Andrew Anglin
Daily Stormer
September 22, 2019
This is like the best new form of converting Christianity into secular Noahidism – “the devil made me do it” is now “my privilege made me do it.”
People in the United States might feel a smidge of schadenfreude at our neighbor’s struggle with a transgression alarmingly common among politicians here at home – if only our own schaden weren’t so tremendous. Still, there’s something about the Trudeau story that makes it especially hard to ignore, and his explanation for his behavior gets right at it.
“I came from a place of privilege . . . but now I have to acknowledge that that comes with a massive blind spot,” Trudeau told reporters in the latest of his multiple apologies for his multiple mistakes. “The fact of the matter is I’ve always – and you’ll know this – been more enthusiastic about costumes than is sometimes appropriate,” he told reporters in the first instance.
Trudeau’s critics, of course, have been saying he loves costumes for a long time now. He masks the shallowness of his commitment to the First Nations people with a tattoo based on a Haida design on his sculpted left triceps; he camouflages a retreat from welcoming refugees with a constant flow of lovely language condemning President Trump’s xenophobia.

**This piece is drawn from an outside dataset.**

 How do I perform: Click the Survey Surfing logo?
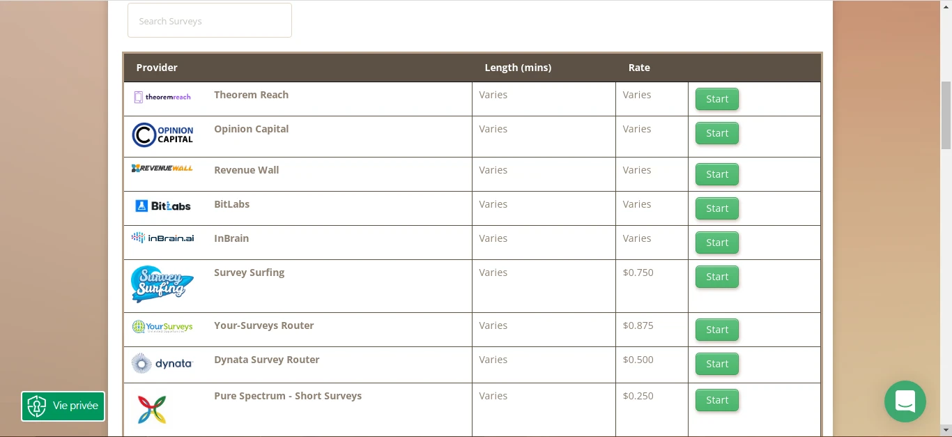162,284
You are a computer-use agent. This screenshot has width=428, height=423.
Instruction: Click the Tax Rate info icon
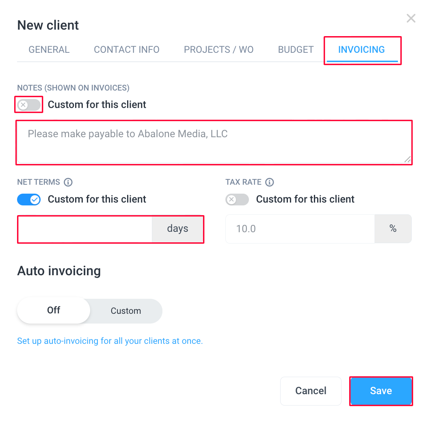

Yet the trouble with Trudeau’s comment comes not only from casting modern-day minstrelsy as just another “costume,” or even in the coy familiarity Trudeau assumes his audience has with his proclivity for dress-up. No, the trouble comes from the concept that enthusiasm is an excuse – as if Trudeau were a small child who simply could not help himself from dressing up in Jamaican garb and singing the banana boat song, or dressing up as a turbaned character from “Aladdin” for an Arabian Nights party, or dressing up as whatever on earth he’s supposed to look like in the most recently released dark makeup video, because, gosh, it was just so fun!

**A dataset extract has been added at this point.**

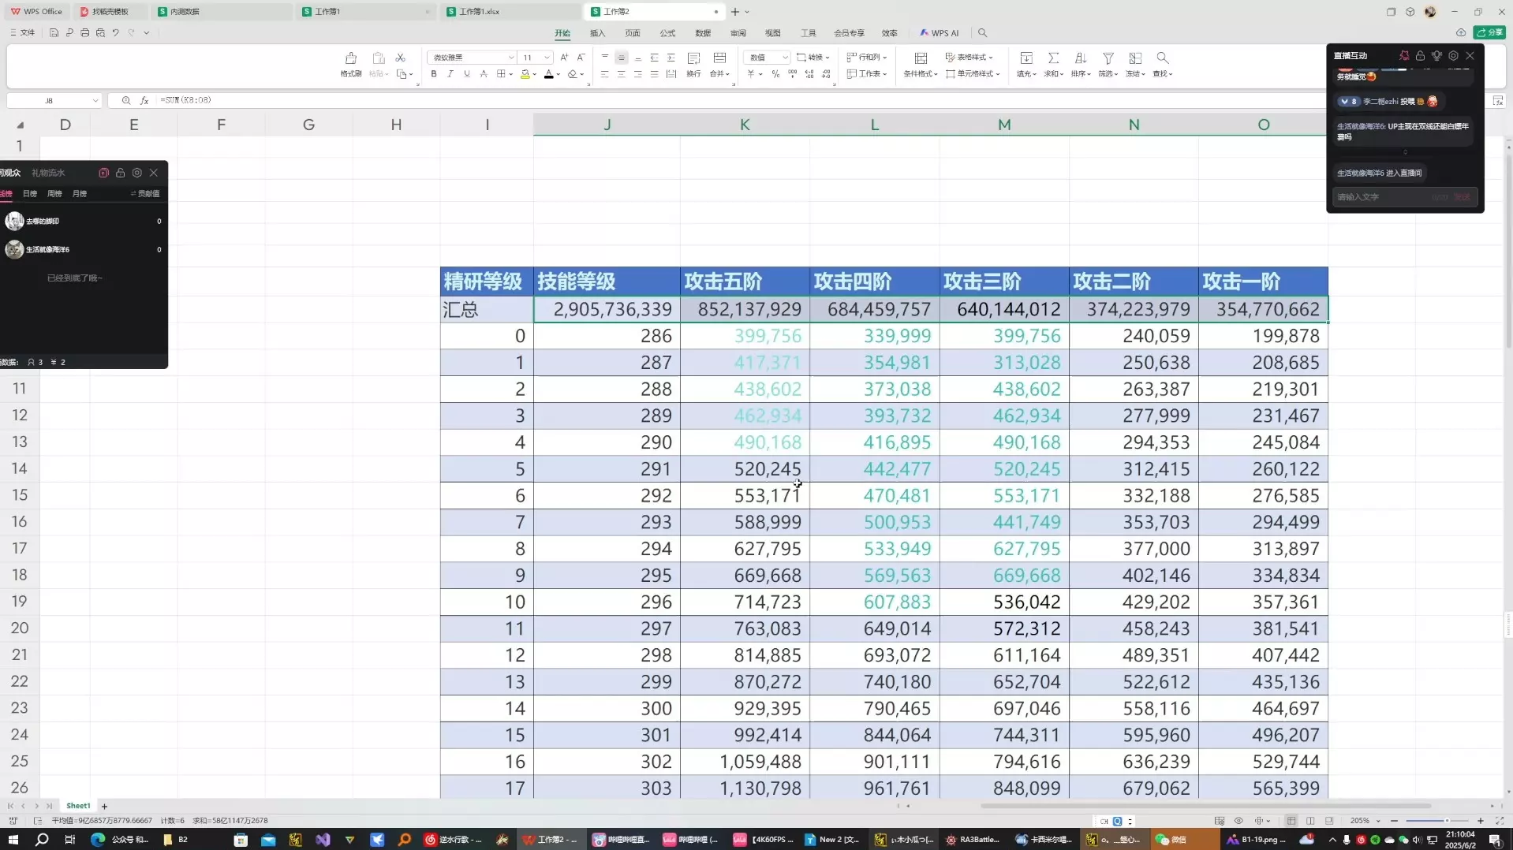
Task: Click the Merge cells icon
Action: pos(719,58)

Trudeau speaks with the bashfulness of a man who expects sympathy from a country that adores him as a father does his little boy. That’s fitting for the scion of a Quebecois dynasty and son of former prime minister, the late Joseph Philippe Pierre Yves Elliott Trudeau. He didn’t do better because he didn’t “know better,” and he didn’t know better because no one ever taught him.
…
It’s obvious what’s wrong with treating the thing that caused insensitive behavior as a reason you expect forgiveness for that same insensitive behavior. Ignorance won’t go away if it justifies itself. There’s a catch, though: Trudeau isn’t wrong.
Trudeau says he “didn’t understand how hurtful this is to people who live with discrimination every single day,” because he doesn’t live with discrimination every day. It’s a cop-out on one level, but on another his words underscore a precept of responsible identity politicking: Check your privilege, the exhortation-turned-cliché goes. It means acknowledge your advantages – both how they’ve helped you, and how they limit you when it comes to comprehending others’ less-charmed lives.
…
What Trudeau teaches us is that there’s a difference between insisting that you didn’t see something and insisting that you couldn’t see something – between blaming your fortunate circumstances for your failure and blaming yourself, then accepting whatever comes your way because you failed.
“I didn’t consider it racist at the time,” Trudeau said, “but now we know better.” There’s the essential question: Do we really?
“I did racism because I’m surrounded by racism, we’re all enveloped by it in the racist controlled world of white supremacy” is the redux of the prince getting caught in a sex scandal and saying “I’m a sinner because we live in a fallen world, we are all born sinners.”
At first when you realize political correctness is all just a reformulation of Christianity, it seems kind of quaint.
But then you see the effects of it, and the goals of it, and realize it is pure evil designed by Jews to exterminate the white race by getting us to go along with new and evil versions of all of these memes we’d previously been familiar with as Christians and which remain deeply embedded in our cultural psychology.